§ **Trecho fornecido**
══════════

Sexta-feira Santa. A corrente mediúnica se reúne
para falar sobre Jesus e sobre seu Renascimento através da passagem (Páscoa).
Um palestrante irradiado por seu guia espiritual
explanou sobre a vida do Mestre e sobre sua trajetória terrena de forma
iluminada. Depois um pequeno ritual com os elementos e a distribuição de grãos
de uvas imantadas, simbolizando a comunhão entre os irmãos ali presentes.
Uma atmosfera de brandura e paz se fez no
ambiente, podendo-se sentir a presença dos espíritos luzeiros assistindo o
evento, bem como o amparo àqueles que do outro lado, ali estavam buscando
conforto para suas almas. Já era hora de encerrar, quando a médium sentiu as
vibrações fortes de sua protetora e sua necessidade de se fazer presente no
local, através daquela mediunidade. Era a preta velha, Vovó Benta que nos
trazia a bênção de sua presença sempre tão bem vinda:
-Salve os filhos deste terreiro! Negra Velha é
muito “inxirida” e não podia deixar passar essa oportunidade sem lhes dar uma
mensagem. Até porque, o faço a pedido do Sr.Xangô que é o regente oficial desta
casinha de caridade. Primeiramente, em nome dos espíritos que trabalham junto a
vós, agradeço pelo momento de luz que criaram, propiciando auxílio a tantos
quantos nem imagineis. E, com a permissão do Sr. Xangô, essa negra precisa lhes
contar uma pequena história sobre a falta de humildade que já carregou na vida.
-Nos idos tempos da escravidão, este espírito ocupava um corpo físico de formas
perfeitas e o exibia não só entre os negros da senzala que disputavam até um
olhar seu, como também provocava o sinhozinho e seus capatazes brancos. A
sensualidade era sua marca e isso transparecia desde o andar até a maneira de
falar e olhar. A juventude e a beleza de sua pele negra arrecadavam para si,
ciúmes e inveja das outras mulheres.
Um dia, um negrinho foi mordido por cobra venenosa
e por falta de remédios e cuidados de higiene, seu pé apodrecia de infecção.
Eu era a única poupada de trabalhar na lavoura e
sendo assim, me encarregaram de efetuar a higiene do pé do menino e passar o
remédio que as negras haviam feito. Aquilo me anojava muito e me neguei ao trabalho.
Em pouco tempo o menino morreu e então começou meu inferno. Em sonhos, eu o via
chorando e se lamentando de dor e toda a alegria que eu possuía foi se indo
embora.

══════════

§ **Dados fornecidos**
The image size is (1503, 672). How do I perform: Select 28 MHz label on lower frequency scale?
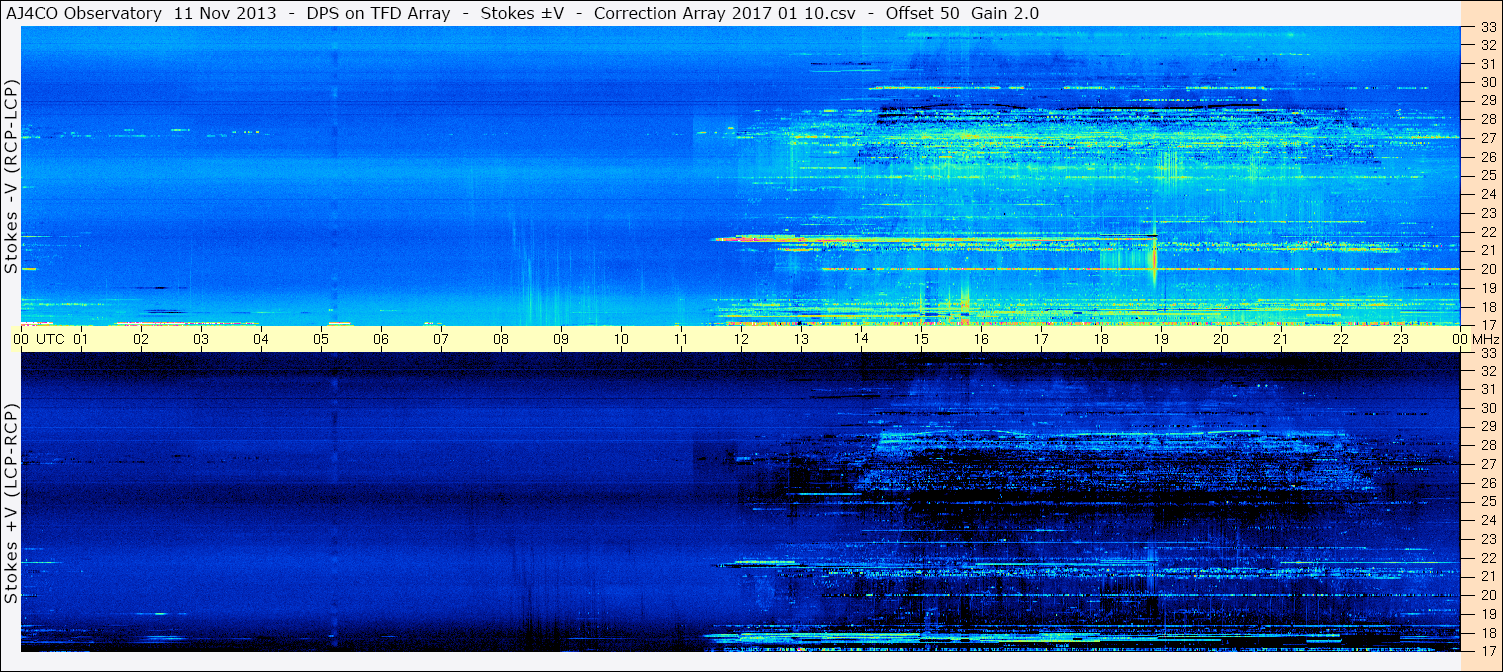pos(1487,446)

══════════

§ **Tarefa**
Transcreva sem alterações, do trecho sobre a Sexta-feira Santa, tudo o que vai desde "Sexta-feira Santa. A" até "irmãos ali presentes.".

§ **Resposta**
Sexta-feira Santa. A corrente mediúnica se reúne
para falar sobre Jesus e sobre seu Renascimento através da passagem (Páscoa).
Um palestrante irradiado por seu guia espiritual
explanou sobre a vida do Mestre e sobre sua trajetória terrena de forma
iluminada. Depois um pequeno ritual com os elementos e a distribuição de grãos
de uvas imantadas, simbolizando a comunhão entre os irmãos ali presentes.